About 30 members of the "Ladies in White" were stopped as they marched
alongside the mother of a prisoner who died last month after a hunger
strike.
They were demanding the release of some 50 government critics who are
still being held after mass arrests in 2003.
Orlando Zapata Tamayo was the first Cuban activist to starve himself to
death in protest in nearly 40 years.
The case of Zapata, declared a prisoner of conscience by Amnesty
International, drew international condemnation and calls for the
immediate release of all Cuba's detained dissidents.
Wednesday's protest was the third held this week by the Ladies in White
(Las Damas de Blanca) to mark the anniversary of the crackdown in the
one-party Communist state seven years ago.
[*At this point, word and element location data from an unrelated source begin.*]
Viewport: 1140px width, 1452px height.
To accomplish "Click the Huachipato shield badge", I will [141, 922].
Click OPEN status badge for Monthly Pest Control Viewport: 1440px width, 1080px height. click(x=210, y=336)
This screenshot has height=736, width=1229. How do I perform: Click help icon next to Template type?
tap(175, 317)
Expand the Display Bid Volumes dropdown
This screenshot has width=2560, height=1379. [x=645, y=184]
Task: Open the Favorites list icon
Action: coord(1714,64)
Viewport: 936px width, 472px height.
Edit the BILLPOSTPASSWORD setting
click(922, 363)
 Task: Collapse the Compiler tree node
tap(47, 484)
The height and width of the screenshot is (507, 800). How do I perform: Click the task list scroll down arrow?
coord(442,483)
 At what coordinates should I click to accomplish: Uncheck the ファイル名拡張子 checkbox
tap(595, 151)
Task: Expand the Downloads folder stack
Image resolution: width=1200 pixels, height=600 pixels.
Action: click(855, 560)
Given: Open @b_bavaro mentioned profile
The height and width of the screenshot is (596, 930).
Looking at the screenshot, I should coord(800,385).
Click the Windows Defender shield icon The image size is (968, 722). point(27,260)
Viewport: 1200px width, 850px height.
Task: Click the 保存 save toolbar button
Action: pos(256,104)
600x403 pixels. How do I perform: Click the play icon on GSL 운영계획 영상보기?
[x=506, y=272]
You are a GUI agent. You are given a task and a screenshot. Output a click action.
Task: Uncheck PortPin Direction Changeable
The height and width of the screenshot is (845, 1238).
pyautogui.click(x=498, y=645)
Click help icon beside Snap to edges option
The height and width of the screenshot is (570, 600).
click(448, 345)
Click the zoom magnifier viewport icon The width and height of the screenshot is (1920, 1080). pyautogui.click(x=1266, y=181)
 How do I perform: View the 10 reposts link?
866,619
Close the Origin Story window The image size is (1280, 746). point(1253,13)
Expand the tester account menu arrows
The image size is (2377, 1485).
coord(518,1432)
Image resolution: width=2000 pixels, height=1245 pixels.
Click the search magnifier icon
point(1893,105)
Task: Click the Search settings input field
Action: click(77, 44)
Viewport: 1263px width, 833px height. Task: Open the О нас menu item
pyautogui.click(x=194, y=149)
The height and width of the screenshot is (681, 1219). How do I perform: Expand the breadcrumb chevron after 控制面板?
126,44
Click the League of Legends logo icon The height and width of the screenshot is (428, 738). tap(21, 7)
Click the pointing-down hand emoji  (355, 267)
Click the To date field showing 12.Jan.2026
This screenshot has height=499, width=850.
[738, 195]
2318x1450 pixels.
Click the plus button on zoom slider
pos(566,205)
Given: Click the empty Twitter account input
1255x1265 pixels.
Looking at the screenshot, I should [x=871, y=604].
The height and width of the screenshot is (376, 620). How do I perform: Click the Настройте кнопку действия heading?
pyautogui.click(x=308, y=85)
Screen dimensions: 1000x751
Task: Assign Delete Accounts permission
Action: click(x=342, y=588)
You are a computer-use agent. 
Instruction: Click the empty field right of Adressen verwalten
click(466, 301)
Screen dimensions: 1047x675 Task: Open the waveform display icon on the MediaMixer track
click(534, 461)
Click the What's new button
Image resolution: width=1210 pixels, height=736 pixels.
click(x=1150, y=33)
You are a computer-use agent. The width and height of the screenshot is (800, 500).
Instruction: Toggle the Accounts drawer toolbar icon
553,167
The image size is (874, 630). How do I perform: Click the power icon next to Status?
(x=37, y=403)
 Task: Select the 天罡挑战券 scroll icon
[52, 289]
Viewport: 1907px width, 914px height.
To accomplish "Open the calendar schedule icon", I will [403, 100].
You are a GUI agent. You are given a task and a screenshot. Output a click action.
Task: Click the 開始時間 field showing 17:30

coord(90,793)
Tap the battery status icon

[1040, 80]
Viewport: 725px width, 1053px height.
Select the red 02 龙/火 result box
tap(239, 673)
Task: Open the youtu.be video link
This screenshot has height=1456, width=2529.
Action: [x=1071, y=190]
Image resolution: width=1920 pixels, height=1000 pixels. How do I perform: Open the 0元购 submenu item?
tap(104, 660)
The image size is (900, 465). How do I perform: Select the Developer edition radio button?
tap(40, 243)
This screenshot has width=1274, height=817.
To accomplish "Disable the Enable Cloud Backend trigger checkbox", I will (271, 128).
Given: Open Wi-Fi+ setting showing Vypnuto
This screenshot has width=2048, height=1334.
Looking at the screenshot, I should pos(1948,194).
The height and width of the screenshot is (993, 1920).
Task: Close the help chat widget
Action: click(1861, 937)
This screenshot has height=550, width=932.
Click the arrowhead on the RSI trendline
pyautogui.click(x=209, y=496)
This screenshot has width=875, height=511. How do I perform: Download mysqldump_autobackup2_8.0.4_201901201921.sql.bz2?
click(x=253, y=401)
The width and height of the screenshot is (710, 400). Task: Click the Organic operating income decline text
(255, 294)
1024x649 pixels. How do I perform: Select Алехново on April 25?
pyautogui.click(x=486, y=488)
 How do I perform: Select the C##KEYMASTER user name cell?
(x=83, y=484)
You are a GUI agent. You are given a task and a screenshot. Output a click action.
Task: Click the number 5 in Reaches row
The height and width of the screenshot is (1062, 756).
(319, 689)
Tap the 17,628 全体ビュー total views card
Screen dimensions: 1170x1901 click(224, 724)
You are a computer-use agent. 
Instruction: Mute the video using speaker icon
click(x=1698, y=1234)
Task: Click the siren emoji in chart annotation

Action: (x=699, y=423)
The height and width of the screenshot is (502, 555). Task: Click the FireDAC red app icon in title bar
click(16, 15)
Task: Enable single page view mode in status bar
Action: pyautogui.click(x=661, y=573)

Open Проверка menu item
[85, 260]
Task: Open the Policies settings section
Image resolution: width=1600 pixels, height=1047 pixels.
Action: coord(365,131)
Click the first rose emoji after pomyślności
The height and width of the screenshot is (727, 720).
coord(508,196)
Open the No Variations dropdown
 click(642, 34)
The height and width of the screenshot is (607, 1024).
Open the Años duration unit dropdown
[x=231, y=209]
The women were heckled by hundreds of government supporters as they left
a church in the Parraga neighbourhood with Reyna Luisa Tamayo, who
alleges that her son was tortured in jail and that his death amounted to
premeditated murder.
Police officers and interior ministry agents later asked the women to
end their march and take shelter in two government buses. After they
repeatedly refused, several female officers moved in and put them onto
the buses by force.
The Cuban government describes the dissidents as common criminals who
were paid by the United States to destabilise the country.